D’un côté, la chute hormonale facilite la prise de poids. Le métabolisme ralentit, la masse musculaire diminue et le corps est moins résistant à l’insuline. De l’autre, elle déclenche une perte de cheveux ou une pilosité excessive.

Par ailleurs, la carence ou l’absence d’oestrogènes rend les femmes plus sensibles aux douleurs articulaires. Celles-ci sont accentuées par une production moins importante de tissus osseux.

Enfin, la ménopause se traduit également par une fatigue générale. Ce qui n’a rien d’étonnant au vu de ces transformations physiologiques.

et la tête dans tout ça ?

Ainsi la fluctuation hormonale de la ménopause provoque des modifications importantes du corps mais pas seulement. Elle agit aussi sur le mental. Hormis les insomnies et les maux de tête, cette période est synonyme d’instabilité de l’humeur. Les femmes sont plus fréquemment irritables, distraites ou déprimées. Et cela est tout à fait compréhensible car la ménopause n’est pas toujours facile à vivre.

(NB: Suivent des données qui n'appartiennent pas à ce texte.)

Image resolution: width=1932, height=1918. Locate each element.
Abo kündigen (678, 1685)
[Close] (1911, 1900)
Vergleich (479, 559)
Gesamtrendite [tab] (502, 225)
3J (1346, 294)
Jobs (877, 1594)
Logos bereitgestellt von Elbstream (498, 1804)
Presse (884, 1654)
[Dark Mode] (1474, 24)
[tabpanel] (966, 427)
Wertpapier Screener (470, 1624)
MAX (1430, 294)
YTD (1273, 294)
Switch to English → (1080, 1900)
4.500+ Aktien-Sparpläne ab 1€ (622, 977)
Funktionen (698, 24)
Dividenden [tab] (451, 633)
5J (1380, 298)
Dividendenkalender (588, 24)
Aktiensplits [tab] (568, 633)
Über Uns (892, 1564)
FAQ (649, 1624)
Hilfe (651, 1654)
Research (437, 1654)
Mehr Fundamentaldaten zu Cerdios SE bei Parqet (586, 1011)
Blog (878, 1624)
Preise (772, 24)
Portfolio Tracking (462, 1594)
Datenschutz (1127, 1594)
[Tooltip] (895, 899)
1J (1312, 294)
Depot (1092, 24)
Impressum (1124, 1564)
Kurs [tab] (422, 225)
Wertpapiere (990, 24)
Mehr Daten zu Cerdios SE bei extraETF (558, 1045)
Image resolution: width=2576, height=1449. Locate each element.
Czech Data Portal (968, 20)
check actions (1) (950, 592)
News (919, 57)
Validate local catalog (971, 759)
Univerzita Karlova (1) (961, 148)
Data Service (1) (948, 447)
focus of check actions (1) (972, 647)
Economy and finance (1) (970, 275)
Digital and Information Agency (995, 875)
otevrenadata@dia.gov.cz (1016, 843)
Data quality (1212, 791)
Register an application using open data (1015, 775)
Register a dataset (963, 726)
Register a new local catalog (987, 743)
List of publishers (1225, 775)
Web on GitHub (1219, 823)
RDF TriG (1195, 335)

Si ces symptômes peuvent faire peur, ils ne sont pas pour autant définitifs. Une alimentation saine, une activité sportive régulière et certaines plantes et huiles essentielles soulagent les maux de la ménopause. De plus, rien ne vous empêche de vivre cette période de façon positive. Voyez-la comme une occasion de vous retrouver ou de vous réinventer. Toutes les femmes passent par cette étape alors ne soyez pas gênée d’en parler. Ne restez pas seule et profitez-en pour faire de nouvelles rencontres, à l’occasion de cercles de femmes par exemple. Finalement c’est un nouveau chapitre de votre vie qui commence.